A knock-out title for a poetry book, I should say. Lydia Harris and I met on the Poetry Business Writing School in 2012, the year Smiths Knoll published her pamphlet.
The others are glad not to be the corpse is the first line of a poem with the title
We make a video on All Saints, North Street for English Heritage.
Many of Lydia’s poems have this filmic quality. They’re typically condensed narratives, with arresting first lines, and slivers of telling monologue or dialogue. They are also a masterclass in choosing titles. Could you resist I couldn’t ask if he was glad he’d married me; Widow to step-son; Lice-infested sea trout; Oxygen mask? The next poem is a delicious example:
The rolls arrive at the Inchnadamph Hotel
She doesn’t say ‘I never should have married you’,
instead tries I’ve cleaned our tennis shoes.
He spots the van through his binoculars,
the rattle on the cattle grid alerts the lad who helps.
The rolls brim with themselves,
two each, in baskets on the tables,
they smell of steam and Morag’s overall,
the early morning shuffle in the bakery.
A twist of butter opens out, floats on cloud.
Perhaps I’ll find a horseshoe charm, a wind-up bird.
She reaches for the marmalade.
I’d like a Harvey’s Bristol Cream, he says.

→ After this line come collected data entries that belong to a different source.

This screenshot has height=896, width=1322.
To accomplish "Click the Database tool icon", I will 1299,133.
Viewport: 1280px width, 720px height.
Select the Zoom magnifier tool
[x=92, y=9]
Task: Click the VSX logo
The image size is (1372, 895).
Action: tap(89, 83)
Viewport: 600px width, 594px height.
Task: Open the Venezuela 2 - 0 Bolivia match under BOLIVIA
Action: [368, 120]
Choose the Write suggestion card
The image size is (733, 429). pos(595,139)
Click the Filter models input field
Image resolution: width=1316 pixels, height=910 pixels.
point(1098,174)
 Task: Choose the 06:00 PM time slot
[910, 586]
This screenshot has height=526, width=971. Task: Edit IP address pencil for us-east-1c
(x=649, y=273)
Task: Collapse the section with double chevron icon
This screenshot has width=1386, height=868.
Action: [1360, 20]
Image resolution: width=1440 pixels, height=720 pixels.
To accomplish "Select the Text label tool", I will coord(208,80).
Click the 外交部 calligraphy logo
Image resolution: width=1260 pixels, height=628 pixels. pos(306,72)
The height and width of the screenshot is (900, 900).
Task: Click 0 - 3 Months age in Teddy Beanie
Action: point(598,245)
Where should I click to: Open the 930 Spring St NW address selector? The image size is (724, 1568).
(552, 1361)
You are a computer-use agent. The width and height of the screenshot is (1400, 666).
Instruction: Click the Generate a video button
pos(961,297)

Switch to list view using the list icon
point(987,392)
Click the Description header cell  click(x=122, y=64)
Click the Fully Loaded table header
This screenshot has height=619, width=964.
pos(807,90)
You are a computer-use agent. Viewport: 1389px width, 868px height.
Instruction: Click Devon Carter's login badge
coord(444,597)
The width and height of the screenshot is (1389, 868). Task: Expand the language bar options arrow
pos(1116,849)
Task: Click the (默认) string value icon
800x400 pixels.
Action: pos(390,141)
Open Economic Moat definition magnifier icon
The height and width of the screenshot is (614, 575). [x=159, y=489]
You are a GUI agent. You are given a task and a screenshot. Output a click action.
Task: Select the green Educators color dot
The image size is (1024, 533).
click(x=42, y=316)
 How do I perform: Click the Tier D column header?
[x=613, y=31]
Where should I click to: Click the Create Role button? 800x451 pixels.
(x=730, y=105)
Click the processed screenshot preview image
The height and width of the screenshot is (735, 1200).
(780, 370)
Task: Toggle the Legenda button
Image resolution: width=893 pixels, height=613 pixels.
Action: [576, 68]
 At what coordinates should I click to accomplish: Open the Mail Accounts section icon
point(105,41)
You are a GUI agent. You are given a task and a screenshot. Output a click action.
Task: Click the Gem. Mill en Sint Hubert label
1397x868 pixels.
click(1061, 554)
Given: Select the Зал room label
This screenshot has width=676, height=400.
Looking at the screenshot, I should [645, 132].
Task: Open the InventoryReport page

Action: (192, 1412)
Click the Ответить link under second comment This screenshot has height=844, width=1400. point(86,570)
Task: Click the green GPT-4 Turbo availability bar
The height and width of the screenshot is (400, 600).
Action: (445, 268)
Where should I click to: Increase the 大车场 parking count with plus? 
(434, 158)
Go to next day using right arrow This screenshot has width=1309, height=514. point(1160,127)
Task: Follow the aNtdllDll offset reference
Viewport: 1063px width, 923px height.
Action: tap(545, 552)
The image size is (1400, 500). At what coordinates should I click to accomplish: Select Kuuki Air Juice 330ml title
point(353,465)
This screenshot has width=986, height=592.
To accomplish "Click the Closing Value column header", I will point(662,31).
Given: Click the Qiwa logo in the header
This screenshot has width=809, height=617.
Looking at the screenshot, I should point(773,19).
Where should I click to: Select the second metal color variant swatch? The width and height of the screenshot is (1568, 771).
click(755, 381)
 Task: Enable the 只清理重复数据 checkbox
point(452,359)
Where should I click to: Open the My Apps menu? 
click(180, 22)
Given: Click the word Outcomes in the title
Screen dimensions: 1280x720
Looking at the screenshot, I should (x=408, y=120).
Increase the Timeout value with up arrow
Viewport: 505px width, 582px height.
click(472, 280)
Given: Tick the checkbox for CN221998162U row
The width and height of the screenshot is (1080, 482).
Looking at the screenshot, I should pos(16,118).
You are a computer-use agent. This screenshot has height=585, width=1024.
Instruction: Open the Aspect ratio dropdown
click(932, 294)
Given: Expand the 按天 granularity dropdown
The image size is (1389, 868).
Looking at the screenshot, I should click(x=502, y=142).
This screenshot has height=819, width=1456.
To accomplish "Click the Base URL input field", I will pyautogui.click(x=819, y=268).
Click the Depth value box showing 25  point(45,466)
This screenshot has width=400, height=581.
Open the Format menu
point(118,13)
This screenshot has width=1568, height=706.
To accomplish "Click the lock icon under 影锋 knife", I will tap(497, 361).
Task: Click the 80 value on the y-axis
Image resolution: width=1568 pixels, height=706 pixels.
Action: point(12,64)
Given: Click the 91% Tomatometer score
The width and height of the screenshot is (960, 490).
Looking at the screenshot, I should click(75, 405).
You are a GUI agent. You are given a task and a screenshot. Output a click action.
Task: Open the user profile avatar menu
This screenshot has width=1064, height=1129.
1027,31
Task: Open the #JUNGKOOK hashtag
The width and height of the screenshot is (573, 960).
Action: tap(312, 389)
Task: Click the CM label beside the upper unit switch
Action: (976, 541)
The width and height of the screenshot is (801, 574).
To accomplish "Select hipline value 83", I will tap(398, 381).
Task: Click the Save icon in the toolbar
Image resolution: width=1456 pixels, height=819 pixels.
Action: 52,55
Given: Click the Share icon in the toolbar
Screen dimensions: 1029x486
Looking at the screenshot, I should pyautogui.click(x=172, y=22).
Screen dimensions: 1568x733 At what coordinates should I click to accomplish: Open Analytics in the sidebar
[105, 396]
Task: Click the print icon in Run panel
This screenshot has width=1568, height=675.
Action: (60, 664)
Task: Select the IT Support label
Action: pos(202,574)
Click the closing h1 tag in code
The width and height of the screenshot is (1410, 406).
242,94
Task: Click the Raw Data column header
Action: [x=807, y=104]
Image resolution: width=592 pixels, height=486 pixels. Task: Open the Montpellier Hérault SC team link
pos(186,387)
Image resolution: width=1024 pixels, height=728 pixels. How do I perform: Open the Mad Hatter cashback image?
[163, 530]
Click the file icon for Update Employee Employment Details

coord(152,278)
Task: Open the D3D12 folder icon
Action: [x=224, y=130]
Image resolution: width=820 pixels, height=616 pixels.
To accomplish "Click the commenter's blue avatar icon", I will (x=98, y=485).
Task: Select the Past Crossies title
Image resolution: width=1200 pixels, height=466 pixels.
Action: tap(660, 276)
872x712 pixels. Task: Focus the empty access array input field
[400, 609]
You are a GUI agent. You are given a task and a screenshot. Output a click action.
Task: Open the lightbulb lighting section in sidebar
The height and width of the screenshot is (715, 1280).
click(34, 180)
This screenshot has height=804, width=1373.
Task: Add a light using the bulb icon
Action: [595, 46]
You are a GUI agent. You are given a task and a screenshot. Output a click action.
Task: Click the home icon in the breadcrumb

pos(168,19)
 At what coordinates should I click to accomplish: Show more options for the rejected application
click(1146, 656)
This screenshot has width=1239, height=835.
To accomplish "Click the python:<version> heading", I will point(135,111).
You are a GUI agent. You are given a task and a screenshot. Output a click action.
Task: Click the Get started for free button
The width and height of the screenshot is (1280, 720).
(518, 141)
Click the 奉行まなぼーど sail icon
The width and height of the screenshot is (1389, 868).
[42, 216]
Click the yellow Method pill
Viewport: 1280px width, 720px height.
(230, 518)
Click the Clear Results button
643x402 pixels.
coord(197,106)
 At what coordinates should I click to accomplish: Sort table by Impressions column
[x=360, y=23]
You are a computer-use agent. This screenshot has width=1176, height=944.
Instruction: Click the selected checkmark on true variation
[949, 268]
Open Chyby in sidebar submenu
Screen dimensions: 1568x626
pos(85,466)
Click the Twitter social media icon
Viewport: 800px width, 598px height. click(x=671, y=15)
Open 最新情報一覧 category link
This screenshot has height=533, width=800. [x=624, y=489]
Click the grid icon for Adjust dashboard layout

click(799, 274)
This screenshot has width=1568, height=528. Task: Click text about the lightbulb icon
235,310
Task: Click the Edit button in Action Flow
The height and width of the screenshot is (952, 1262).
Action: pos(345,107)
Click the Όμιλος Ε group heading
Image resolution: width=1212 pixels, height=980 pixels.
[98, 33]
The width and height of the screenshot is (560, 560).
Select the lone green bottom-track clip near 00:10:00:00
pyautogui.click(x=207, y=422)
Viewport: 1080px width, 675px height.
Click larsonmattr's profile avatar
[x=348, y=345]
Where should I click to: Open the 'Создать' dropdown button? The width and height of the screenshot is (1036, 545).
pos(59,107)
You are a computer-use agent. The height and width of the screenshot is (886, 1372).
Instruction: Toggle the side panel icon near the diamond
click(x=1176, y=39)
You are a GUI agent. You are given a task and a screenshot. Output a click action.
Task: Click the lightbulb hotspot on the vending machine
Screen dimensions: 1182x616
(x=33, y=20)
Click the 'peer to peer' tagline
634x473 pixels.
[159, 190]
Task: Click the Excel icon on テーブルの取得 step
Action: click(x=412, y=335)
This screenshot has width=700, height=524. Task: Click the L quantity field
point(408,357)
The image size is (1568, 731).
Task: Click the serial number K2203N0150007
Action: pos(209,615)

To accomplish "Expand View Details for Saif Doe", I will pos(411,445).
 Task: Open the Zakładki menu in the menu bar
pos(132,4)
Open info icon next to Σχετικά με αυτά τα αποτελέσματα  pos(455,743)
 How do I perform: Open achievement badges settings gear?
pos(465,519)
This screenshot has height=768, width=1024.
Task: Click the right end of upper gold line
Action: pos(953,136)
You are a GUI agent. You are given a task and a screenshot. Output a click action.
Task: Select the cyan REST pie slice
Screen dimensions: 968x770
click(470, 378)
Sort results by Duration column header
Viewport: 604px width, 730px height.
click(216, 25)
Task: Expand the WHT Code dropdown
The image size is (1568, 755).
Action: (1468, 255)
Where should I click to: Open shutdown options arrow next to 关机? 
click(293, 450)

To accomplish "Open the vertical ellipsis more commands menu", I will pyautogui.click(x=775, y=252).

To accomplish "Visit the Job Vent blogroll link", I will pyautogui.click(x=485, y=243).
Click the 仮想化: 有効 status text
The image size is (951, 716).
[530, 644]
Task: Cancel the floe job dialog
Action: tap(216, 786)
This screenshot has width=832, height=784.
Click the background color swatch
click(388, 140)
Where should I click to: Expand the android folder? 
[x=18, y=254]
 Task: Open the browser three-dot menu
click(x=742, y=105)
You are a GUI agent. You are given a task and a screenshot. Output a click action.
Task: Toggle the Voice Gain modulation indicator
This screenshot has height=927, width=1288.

Tonight, she laughs, at five.
The day’s a swing-boat,
red plush seats, a fringe of gold.
He’s helped her in,
pulled the rope to make it rise.
Shortly after we met, Lydia moved to Scotland. She has made her home on one of the northern Orkney islands, a small but vibrant community. Recently, her pamphlet of Westray poems An unbolted door was published. I’m very pleased I can share a few poems from the book here. Lydia’s website is homeabout.co.uk
How to Approach the Pier
With a bowline tied to your monkey-fist,
with your heaving-rope coiled sun-wise,
bow to Faray, engine in reverse.
With your stern door lined up to the ramp,
to starboard, the quarry, slumped
where the stones for the pier were hacked free.
With outlines of Wideford and Keelylang
papered on the skyline. The tide running high
and the wind southerly.
With trails of foam in your wake,
Geldibust to port. With the stanchions easy,
hung with tyres.
With a route pressed to your palm,
in your pouch, the honed spoon
and that knapped flint from Howar.
Jeemo Services My Van in January
He keeps spare bulbs in a fridge,
cattle in the byre next door,
spreads shafts and flanges
round the anvil
like the gaming pieces
and spindle whorls from Scar,
the woman who bore them
so long dead
she’s in the sky
over Ouseness at night,
unravelling her skins.
From the Box Bed
Our sheets are sails on the sweet hay sack
and we sail to the moon with an ebb and a flow.
Your hands smooth my throat in the starlit room,
there’s nothing to say but the brush of flesh.
My lips drink your breath and the tide is in,
the clock on the wall makes the only sound
but for the air as it leaves your lungs,
sweeter than scallops from the pan,
for where has it been,
inside your skin and I take you in.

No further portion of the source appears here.